La vida busca la vida

 

Soy agnóstico en materia de teosofía, hipnotismo, ocultismo, espiritismo y todos los ismos imaginables existentes en la Cábala y en sus ciencias ocultas, por muy espirituales que ellas sean.

 Si a esto se añade que no fumo, no tomo café, no bebo alcohol, no como queso – por citar una de las muchas comidas que no pruebo, ya que no suelo ir a restaurantes – no veo fútbol ni ninguna clase de deporte, poco cine, nada de teatro, ópera o conciertos sinfónicos,  se llegará  a una clara conclusión. Vivo sin vivir. Por tanto, si la existencia es eso y tal vez sea cierto, soy un objeto vivo no identificado, es decir un OVNI o algo parecido.

  ¿Y entonces qué hago en la vida? Solamente dos cosas: leo- entre ello dos periódicos diarios - y algunas veces escribo.

No sé nada de alquimia, del libro de Thot, Tarot o juego de naipes, y aún  menos de la evolución oculta de la humanidad desde Pitágoras a los Hermetistas, hasta llegar al mundo de los Rosacruces y los Masones.

 De todo ello, como de la muerte y el más allá, cerca de lo absoluto, conozco  solamente lo que he podido ir leyendo.

Jamás miro un horóscopo ni he participado en juegos de mano y mente - ignoro completamente la pasión del  ajedrez -  pues coloco mi ilusión en  la razón de mi insignificante existencia.

Carl Sagan, el  desaparecido profesor  de Astronomía, solía decir: “La vida busca a la vida, y eso no podemos evitarlo”. Y en eso estoy, como un pardillo asustado al borde de los misterios del Universo.

 Las imperecederas preguntas siguen clavadas en la mente esperando la gran respuesta: ¿De dónde venimos? ¿Qué somos? ¿Por qué estamos aquí? ¿Adónde vamos?

Silencio. Posiblemente exista un atino para explicar parte de la gran cosmología, pero seguimos en tinieblas. Algunos se agarran a la fe y caminan menos tambaleantes.

En todo hay algo indudable y certero: de los espacios galácticos hemos venido y hacia allí vamos. Es un regreso anunciado, pues no tenemos otra aventura más colosal que esa. En la tumba de un faraón egipcio se puede leer: “La escalera del cielo ha sido desplegada para él, para que pueda ascender por ella hasta el cielo. Oh dioses, colocad vuestros brazos bajo el rey: levantadle, izadle hacia el cielo. ¡Hacia el cielo! ¡Hacia el cielo!”.

Y es que no estamos solos. Es más: no lo podemos estar. Sería cruel.

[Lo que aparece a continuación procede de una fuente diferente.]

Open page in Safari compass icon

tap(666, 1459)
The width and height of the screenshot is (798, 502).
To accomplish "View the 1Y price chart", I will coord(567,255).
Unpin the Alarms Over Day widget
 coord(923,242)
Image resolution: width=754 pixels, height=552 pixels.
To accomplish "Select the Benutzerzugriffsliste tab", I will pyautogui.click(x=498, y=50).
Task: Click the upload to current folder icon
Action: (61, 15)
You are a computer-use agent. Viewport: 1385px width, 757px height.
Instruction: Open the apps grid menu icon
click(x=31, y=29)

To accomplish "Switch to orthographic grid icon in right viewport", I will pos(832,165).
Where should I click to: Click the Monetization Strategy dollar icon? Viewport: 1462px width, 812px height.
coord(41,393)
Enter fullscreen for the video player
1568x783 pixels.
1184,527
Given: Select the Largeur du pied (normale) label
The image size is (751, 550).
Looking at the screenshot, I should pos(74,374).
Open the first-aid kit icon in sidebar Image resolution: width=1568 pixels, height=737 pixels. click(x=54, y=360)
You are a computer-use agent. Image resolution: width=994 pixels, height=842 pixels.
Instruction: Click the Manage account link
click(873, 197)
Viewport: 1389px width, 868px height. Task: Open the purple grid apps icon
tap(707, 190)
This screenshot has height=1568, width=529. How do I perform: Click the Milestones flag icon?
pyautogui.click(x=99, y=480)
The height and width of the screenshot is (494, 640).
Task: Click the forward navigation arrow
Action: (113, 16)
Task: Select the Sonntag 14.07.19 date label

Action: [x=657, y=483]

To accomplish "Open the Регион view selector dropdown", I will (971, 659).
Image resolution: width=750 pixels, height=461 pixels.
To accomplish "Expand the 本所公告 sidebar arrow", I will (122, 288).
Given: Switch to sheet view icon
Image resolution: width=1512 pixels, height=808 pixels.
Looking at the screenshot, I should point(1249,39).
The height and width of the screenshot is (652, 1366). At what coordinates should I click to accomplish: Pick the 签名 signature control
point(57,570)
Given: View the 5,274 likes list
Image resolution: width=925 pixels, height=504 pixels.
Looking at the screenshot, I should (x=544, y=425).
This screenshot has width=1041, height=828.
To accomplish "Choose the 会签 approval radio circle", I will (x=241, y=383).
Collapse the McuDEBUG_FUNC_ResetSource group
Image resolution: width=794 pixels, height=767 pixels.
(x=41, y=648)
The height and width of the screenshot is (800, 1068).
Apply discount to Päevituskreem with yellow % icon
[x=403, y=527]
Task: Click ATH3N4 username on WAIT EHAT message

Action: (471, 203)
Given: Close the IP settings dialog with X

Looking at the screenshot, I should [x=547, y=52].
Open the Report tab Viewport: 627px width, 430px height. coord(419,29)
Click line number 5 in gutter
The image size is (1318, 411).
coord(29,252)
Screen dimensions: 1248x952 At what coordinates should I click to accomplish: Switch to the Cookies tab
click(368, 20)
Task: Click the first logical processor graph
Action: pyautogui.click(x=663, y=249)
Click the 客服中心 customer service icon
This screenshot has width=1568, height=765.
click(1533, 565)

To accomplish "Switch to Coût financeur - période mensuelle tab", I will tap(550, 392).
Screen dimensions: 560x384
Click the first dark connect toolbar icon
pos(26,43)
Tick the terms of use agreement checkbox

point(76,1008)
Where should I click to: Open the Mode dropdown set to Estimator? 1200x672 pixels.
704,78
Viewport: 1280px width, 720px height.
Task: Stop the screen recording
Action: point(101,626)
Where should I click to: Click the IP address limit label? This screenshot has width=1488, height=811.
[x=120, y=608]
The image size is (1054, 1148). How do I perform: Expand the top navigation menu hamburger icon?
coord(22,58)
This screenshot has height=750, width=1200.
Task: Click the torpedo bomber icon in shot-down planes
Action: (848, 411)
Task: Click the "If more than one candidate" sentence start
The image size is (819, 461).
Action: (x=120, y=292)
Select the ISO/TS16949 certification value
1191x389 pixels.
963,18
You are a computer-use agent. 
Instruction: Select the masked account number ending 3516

Metrodoro, filósofo griego del siglo IV antes de nuestra Era, negaba considerar la Tierra como el único mundo poblado en el espacio infinito: “Es tan absurdo como afirmar que en todo un campo sembrado de mijo, sólo crecerá un grano.”

Volviendo a  Sagan, uno no deja de asombrarse por la inmensidad del espacio; tanto,  que para situarnos debemos  hablar de años luz.

En su obra “Cosmos” nos dice cómo arriba y debajo de nosotros, trillones de galaxias formadas por  miles de millones de estrellas, un infinito casi inalcanzable para la mente humana, nos descubren la grandeza de la inmensidad.

   En una galaxia, estrellas y mundos como el nuestro evolucionan, germina la vida y el prodigio de la creación se expande.

Igual a un ejercicio de verano, estamos leyendo – por segunda vez en varios años – ese libro misterioso llamado “El tercer ojo”, escrito por un presunto lama/médico de nombre  T. Lobsang Rampa.  Allí se expone que  algunas de las afirmaciones no serán creídas al ser el Tíbet un país incógnito para el resto del mundo.

Según el budismo, el hombre o el espíritu del hombre, es eterno, no existe la muerte.  Morir no es más que el acto de nacer en otro plano de la existencia.

 Y eso no deja de ser agradable y esperanzador. De la luz del Universo  procedemos y hacia ella vamos. Seremos, hasta la consumación de la eternidad, polvo de estrellas. Esas partículas no comen, tampoco hacen deporte, no se matan entre ellas  y no  juegan a las canicas. Y ante tanto misterio sin descubrir, también habría que saber si el amor será otra capa universal de la Cosmos.

Si sucediera así, Don Francisco Quevedo y Villegas nos salvaría durante toda la eternidad, existiríamos entre amor aunque estuviera envuelto en polvo.